Pierluigi Argoneto
Le Argonautiche
26 Dicembre Dic 2013 1447 26 dicembre 2013

A Natale finalmente una buona notizia (che non c’entra col Natale, ma con Biancaneve).

Alan Turing, la cui storia drammatica e affascinante è descritta brevemente in questo post, tra le altre cose è stato lo scienziato che ha decifrato il codice Enigma dei nazisti, contribuendo in modo decisivo alla vittoria degli alleati contro Hitler.
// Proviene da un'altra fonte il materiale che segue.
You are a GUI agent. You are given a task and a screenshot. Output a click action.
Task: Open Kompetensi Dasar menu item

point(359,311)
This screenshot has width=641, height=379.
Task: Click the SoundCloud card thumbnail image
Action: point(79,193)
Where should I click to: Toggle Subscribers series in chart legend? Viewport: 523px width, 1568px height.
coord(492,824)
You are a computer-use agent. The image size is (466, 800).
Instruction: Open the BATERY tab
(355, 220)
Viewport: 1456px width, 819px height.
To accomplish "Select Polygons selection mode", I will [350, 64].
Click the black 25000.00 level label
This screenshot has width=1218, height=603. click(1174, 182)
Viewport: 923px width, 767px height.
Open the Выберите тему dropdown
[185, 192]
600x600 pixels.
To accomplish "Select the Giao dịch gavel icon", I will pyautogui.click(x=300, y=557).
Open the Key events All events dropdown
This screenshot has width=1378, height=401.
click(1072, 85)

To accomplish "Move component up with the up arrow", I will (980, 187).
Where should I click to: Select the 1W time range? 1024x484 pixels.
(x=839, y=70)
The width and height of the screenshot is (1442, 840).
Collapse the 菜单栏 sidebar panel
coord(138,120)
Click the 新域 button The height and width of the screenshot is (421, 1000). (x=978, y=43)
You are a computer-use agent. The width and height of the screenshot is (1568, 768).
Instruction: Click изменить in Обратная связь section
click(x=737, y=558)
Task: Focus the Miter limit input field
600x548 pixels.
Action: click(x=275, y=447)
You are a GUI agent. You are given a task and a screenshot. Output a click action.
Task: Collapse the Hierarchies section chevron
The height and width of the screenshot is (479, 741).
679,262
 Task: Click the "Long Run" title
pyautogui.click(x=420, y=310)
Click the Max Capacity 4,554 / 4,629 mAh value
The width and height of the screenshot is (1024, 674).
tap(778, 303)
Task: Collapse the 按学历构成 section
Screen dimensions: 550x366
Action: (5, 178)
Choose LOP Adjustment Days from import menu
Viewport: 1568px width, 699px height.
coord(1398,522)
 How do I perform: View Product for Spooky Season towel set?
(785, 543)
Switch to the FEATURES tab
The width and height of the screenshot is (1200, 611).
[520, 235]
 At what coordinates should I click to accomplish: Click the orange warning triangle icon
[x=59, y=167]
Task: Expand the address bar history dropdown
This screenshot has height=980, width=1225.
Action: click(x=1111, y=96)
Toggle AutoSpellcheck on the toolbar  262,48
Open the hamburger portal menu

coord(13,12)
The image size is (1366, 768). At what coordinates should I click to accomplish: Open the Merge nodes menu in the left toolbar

In altre parole ha abbreviato la durata del conflitto, salvando un numero imprecisato di vite umane e inventando il computer, ma per la Gran Bretagna di quegli anni aveva un “difetto” imperdonabile: era un omosessuale dichiarato. Per questo motivo, dopo la condanna e la castrazione chimica, si uccise in modo plateale, mordendo una mela intrisa di cianuro.

Aveva infatti quasi una fissa per la storia di Biancaneve e i sette nani.

Il 24 di dicembre 2013, dopo sessanta anni, la Regina Elisabetta ha “concesso” ad Alan Turing l’assoluzione reale, su richiesta del ministro della giustizia Chris Grayling che ha finalmente dato ascolto alle pressioni di un gruppo di attivisti che per anni si è battuto per questa causa.

Una storia quasi commovente. Pensare ad un Ministro della Giustizia che si dedica a questo tipo di (nobili) iniziative e non a far scarcerare, come la Cancellieri, per pseudo “motivi umanitari”, i parenti degli amici è quasi destabilizzante.